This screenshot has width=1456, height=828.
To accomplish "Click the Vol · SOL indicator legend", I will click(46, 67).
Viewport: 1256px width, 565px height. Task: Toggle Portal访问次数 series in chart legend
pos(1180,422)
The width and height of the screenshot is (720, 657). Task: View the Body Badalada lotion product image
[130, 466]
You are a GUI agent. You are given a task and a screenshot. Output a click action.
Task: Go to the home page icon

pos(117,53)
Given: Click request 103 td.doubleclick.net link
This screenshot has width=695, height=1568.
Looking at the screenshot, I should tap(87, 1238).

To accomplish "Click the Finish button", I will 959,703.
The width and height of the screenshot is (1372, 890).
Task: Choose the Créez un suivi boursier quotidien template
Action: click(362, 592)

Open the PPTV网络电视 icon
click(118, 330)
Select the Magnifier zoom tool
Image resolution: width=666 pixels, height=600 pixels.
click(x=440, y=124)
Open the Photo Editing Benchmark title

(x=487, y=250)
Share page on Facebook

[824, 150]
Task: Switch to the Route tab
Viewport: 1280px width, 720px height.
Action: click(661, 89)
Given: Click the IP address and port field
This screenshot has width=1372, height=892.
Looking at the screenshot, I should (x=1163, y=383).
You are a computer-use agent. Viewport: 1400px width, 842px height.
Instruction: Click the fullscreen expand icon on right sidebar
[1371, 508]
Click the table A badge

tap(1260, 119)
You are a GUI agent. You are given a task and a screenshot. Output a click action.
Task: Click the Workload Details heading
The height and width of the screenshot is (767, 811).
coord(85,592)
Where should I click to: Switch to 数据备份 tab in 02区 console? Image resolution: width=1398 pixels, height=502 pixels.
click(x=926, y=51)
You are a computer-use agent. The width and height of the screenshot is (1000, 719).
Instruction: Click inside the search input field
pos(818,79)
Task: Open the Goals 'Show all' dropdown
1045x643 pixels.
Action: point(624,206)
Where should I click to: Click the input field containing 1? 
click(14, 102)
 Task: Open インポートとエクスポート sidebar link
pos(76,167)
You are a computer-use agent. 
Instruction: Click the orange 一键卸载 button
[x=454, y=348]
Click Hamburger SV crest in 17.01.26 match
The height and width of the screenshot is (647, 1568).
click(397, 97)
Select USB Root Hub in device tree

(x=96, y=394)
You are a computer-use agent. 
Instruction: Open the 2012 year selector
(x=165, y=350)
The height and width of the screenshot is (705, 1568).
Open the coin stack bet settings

_Your objective_. Of the lines above, copy each that contains "computer".

_Task response_.
You are a computer-use agent. Viewport: 1400px width, 842px height.
You are a computer-use agent. The width and height of the screenshot is (1000, 719).
You are a computer-use agent. 
You are a computer-use agent. 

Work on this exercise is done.